Le « loin de là » d’Anne Fulda a donc sa plus haute importance, vous l’avez bien compris. La brillante et digne journaliste voit « loin », et fait très bien son travail, stoïque. Dans ses écrits, elle résiste toujours (au ridicule du Troll). Et son télégramme de la semaine a bien fait rire, boulevard Haussmann. Un projet de pétition circule d’ailleurs, disent les blagueurs du Figaro, au sujet d’Anne Fulda, qui a de très nombreux soutiens : qu’elle puisse enfin être exfiltrée de ce bureau des horreurs pour que le Troll Zemmourzi soit seul, en position de chien (battu) de faïence, avec son compère Ivan Rioufol. Il laisserait ainsi bien plus facilement libre cours, avec un tel interlocuteur exclusif, à sa phobie anti-immigrés, anti-musulmans et… anti-femmes ! Il est vrai, que le Troll et Ivan le Terrible, dans leur espace des pages « Opinions », emplissent d’aise une certaine frange néo-brejnevo-lepéniste des lecteurs de la Pravda. Cette frange n’est pas très nombreuse au sein de la rédaction mais elle n’est pas négligeable du tout dans le lectorat, disent en tout cas les études marketing, qui avaient été régulièrement commandées du temps impérial d’un « sondeur » : Patrick Buisson ! L’ex « hémisphère droit » de l’ex-chef de l’État a été marginalisé par ses propres pratiques, d’enregistrements clandestins et d’affairismes suspects.
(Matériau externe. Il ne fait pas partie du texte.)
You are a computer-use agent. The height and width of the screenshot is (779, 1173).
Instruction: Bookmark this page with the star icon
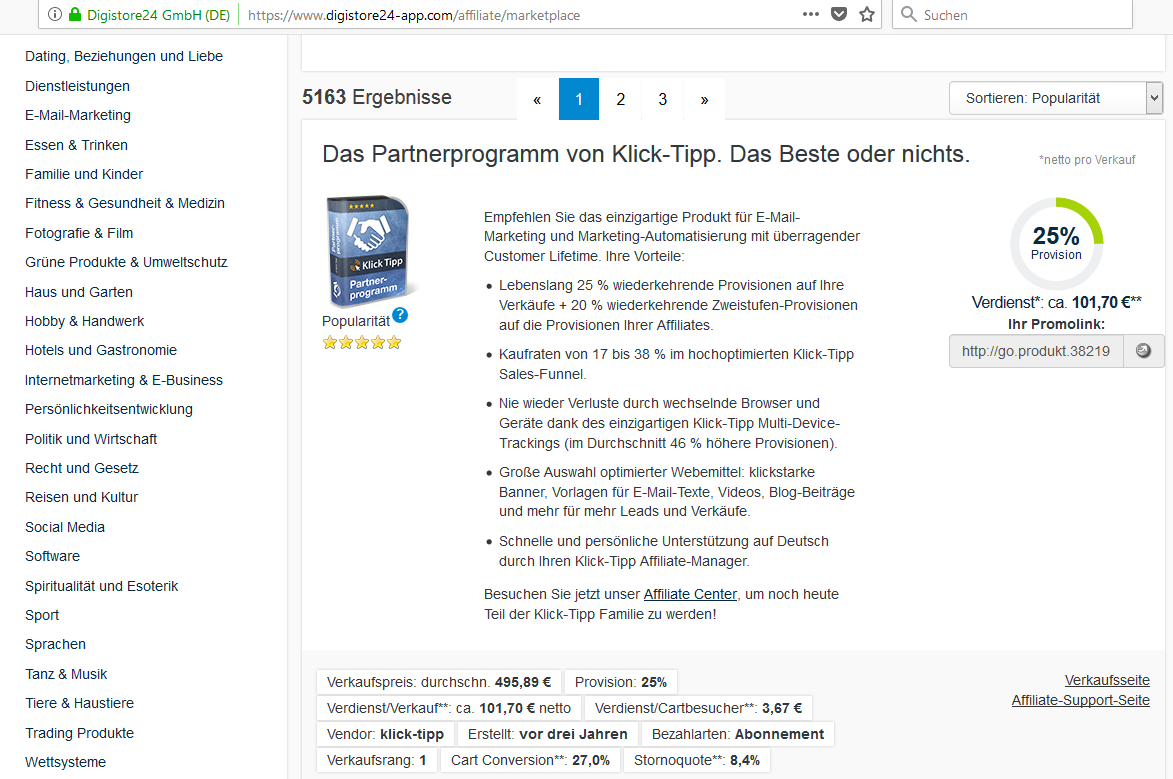pyautogui.click(x=867, y=15)
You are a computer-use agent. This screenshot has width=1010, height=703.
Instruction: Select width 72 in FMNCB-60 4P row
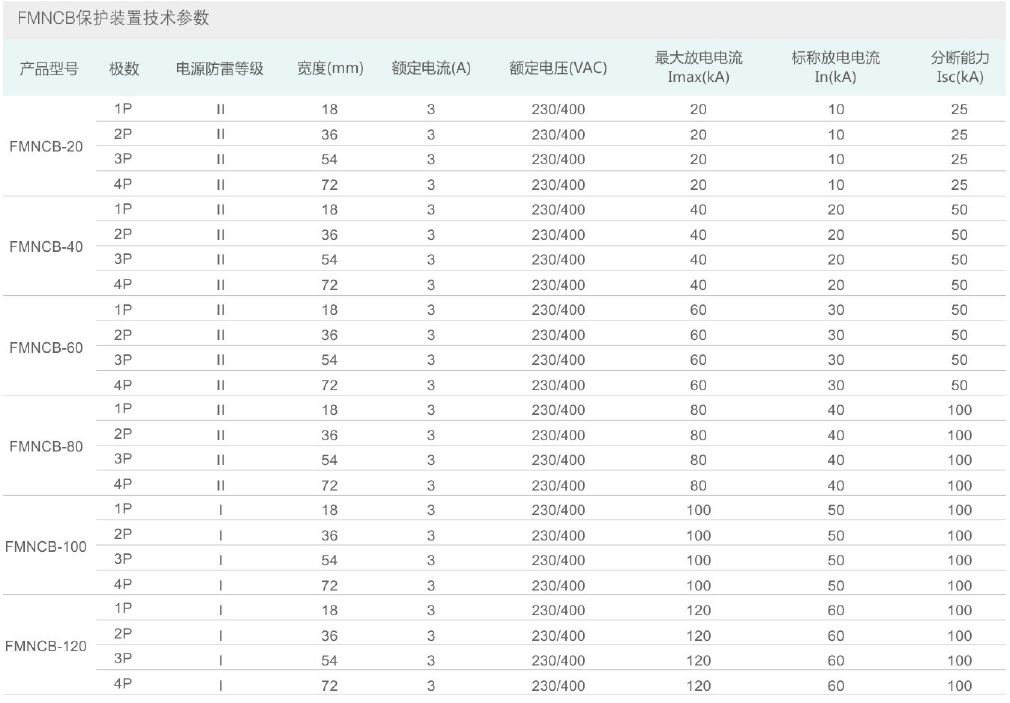tap(330, 385)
L’histoire (la vraiment petite) nous dira si le Troll Zemmourzi va lui-même être emporté, prochainement ou non, par le mécanisme autodestructeur propre à toutes les folies, mégalomaniaques et xénophobes, de l’extrémisme.
Jean-Philippe MOINET,
a été grand reporter au Figaro,
président de l’Observatoire de l’extrémisme.
Chargé d’enseignements en Master,
il est directeur de la Revue Civique
et éditorialiste à JOL Press.
(le 13.10.2014)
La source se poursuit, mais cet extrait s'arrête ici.